Directions for this task: Echo the records from the line containing "Move layer up with chevron" to the line containing "click(x=191, y=12)", both included, and leave the pictures out of your answer.

Input:
□ □ □ □

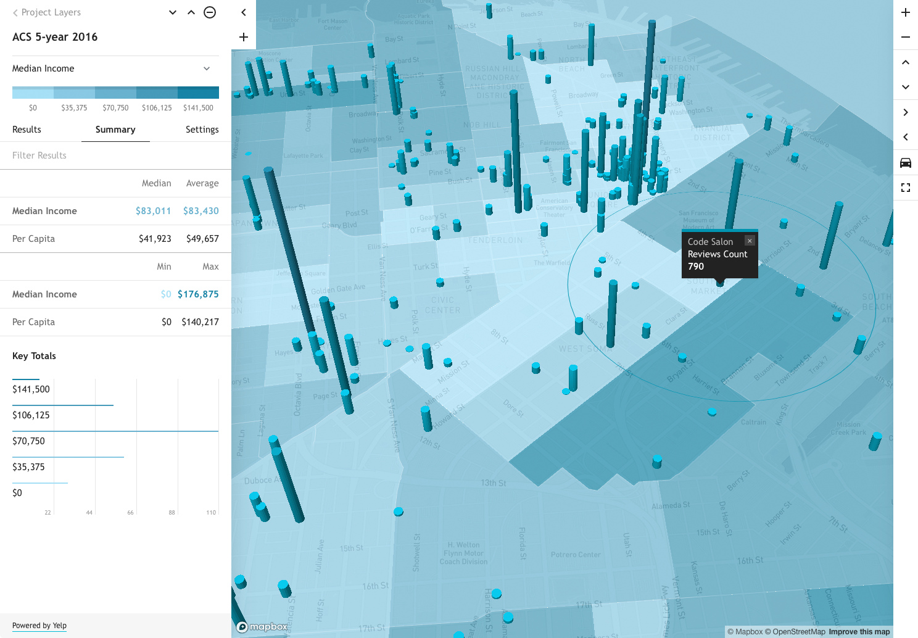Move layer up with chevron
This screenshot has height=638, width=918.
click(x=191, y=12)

□ □ □ □

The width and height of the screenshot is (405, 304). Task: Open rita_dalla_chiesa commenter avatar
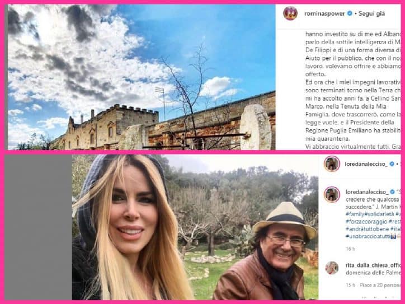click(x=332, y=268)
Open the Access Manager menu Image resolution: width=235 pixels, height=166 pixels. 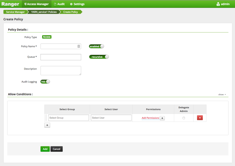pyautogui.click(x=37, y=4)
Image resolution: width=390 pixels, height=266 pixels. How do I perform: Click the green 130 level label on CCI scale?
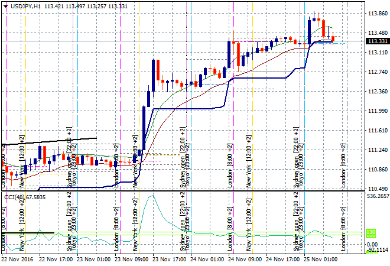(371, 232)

□ □ □ □

Written answer:
Move layer up with chevron
This screenshot has height=638, width=918.
click(x=191, y=12)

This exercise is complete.